Create a table partitioned by client_id: CREATE TABLE test.sr_ice5 ( client_id string not null DEFAULT 'unknown', item_id string DEFAULT 'unknown', ts bigint DEFAULT 1, itemtype string DEFAULT 'unknown', labels string, has_z_info string, z_id string ) PARTITION BY (client_id) PROPERTIES ("enable_persistent_index" = "true");

Insert data into test.sr_ice5, which includes rows with client_id values both with and without hyphens (e.g., “fruit-tree” and “fruittree”). Observe the error when inserting rows with a hyphenated client_id: Error: The row create partition failed since OK. Row: ['fruittree', 'xxxx', yyy, 'zzz']
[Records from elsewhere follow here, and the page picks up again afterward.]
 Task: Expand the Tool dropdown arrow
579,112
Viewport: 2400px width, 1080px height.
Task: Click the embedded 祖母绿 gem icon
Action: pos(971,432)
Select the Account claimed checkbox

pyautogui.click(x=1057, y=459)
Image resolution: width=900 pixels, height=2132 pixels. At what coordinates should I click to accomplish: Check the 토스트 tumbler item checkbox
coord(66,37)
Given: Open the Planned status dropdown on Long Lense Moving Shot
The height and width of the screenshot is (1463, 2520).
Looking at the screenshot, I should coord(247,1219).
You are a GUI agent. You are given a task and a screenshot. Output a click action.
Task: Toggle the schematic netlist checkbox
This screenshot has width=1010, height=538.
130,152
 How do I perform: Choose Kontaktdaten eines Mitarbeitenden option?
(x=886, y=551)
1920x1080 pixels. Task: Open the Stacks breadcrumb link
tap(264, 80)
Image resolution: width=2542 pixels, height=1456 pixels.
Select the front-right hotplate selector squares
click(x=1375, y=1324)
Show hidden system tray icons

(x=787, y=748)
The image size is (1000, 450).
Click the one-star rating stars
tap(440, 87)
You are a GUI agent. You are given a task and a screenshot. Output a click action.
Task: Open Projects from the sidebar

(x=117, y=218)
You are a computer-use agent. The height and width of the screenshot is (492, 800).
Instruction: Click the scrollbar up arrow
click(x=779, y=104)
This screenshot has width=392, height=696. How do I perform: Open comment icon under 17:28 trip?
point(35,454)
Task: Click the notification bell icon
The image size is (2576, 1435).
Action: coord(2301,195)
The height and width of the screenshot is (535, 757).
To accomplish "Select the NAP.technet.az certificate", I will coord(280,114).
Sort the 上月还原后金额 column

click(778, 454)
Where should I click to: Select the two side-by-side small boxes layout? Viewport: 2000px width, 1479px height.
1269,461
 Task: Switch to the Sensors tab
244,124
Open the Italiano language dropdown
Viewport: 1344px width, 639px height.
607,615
4.Checking partitions using SHOW PARTITIONS reveals that the partition name for “fruit-tree” appears without the hyphen.

Expected Behavior:

Partitions are created accurately reflecting the hyphenated and non-hyphenated client_id values, without omitting hyphens from partition names. Two partitions should be created:

one with name pfruittree with corresponding List =((‘fruittree’)) and another one with name pfruit-tree with corresponding List =((‘fruit-tree’)) Real Behavior: The system seems to omit hyphens from partition names, leading to errors when inserting data rows that correspond to the hyphenated client_id values. The insert into statement was not successful.

To Reproduce

CREATE TABLE test.sr_icetest ( client_id STRING NOT NULL DEFAULT ‘unknown’, item_id STRING DEFAULT ‘unknown’, ts BIGINT DEFAULT “1”, itemtype STRING DEFAULT ‘unknown’, labels STRING, has_z_info STRING, z_id STRING ) PARTITION BY (client_id) PROPERTIES ( “enable_persistent_index” = “true” );

INSERT INTO test.sr_icetest (client_id, item_id, ts, itemtype, labels, has_z_info, z_id) VALUES (‘fruit-tree’, ‘001’, 1622548800, ‘typeA’, ‘label1’, ‘yes’, ‘z001’);

INSERT INTO test.sr_icetest (client_id, item_id, ts, itemtype, labels, has_z_info, z_id) VALUES (‘fruittree’, ‘002’, 1622635200, ‘typeB’, ‘label2’, ‘no’, ‘z002’);

Version and Forum link

https://forum.starrocks.io/t/issue-with-hyphenated-client-id-values-in-partition-names/328/3

wyb commented 5 months ago

This is a bug. The partitions name generated by "fruit-tree" and "fruittree" are the same, resulting in the latter partition not being successfully created. I will fix it.

Peschido commented 4 months ago

Thanks for taking it on! We are desperately waiting for it.